■ **About this task**
Take the records below and extract, word for word, the lines from the one containing "You are a GUI" through the final line, inclusive. Omit pictures.

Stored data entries
++++++++

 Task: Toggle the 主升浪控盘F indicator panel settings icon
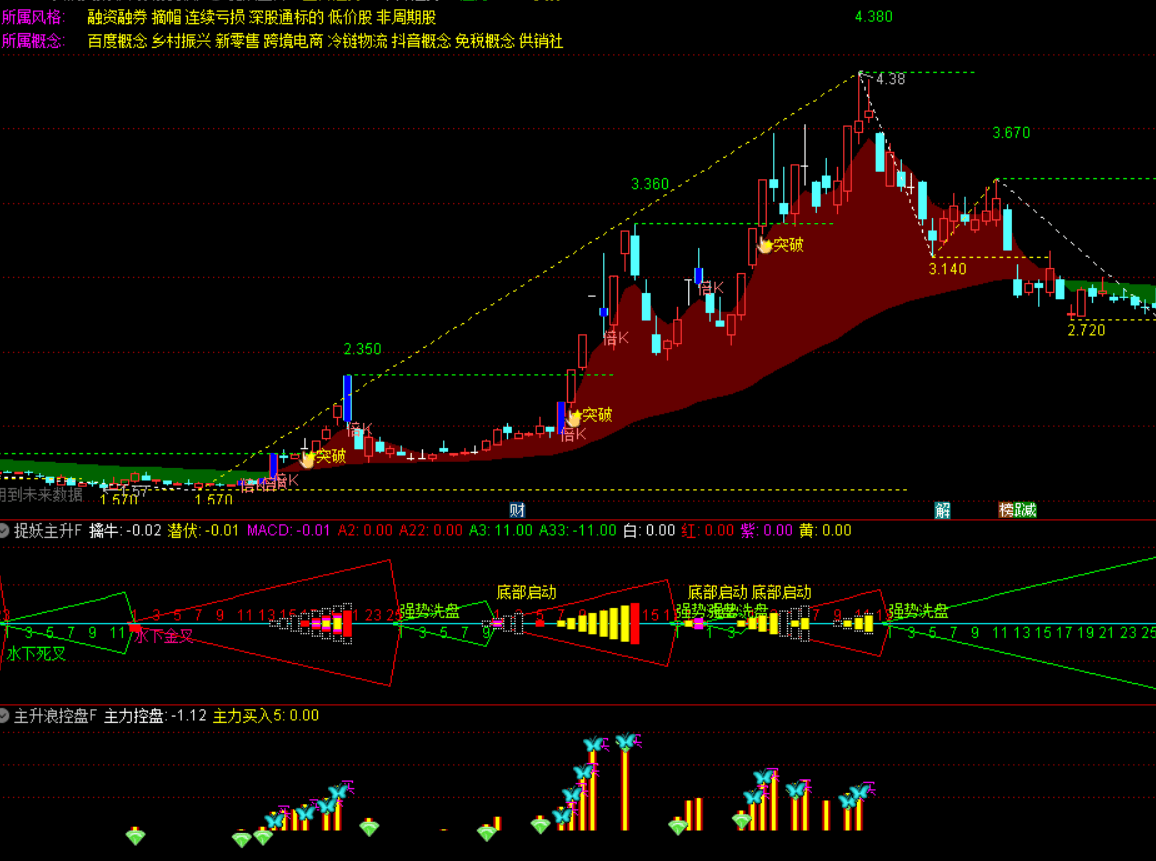[6, 716]
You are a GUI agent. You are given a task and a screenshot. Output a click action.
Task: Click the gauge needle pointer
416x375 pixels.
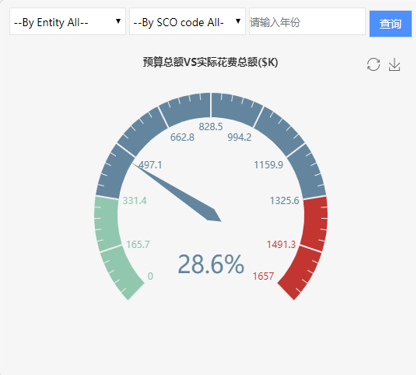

++++++++

■ **The completed task**
You are a GUI agent. You are given a task and a screenshot. Output a click action.
Task: Click the gauge needle pointer
416x375 pixels.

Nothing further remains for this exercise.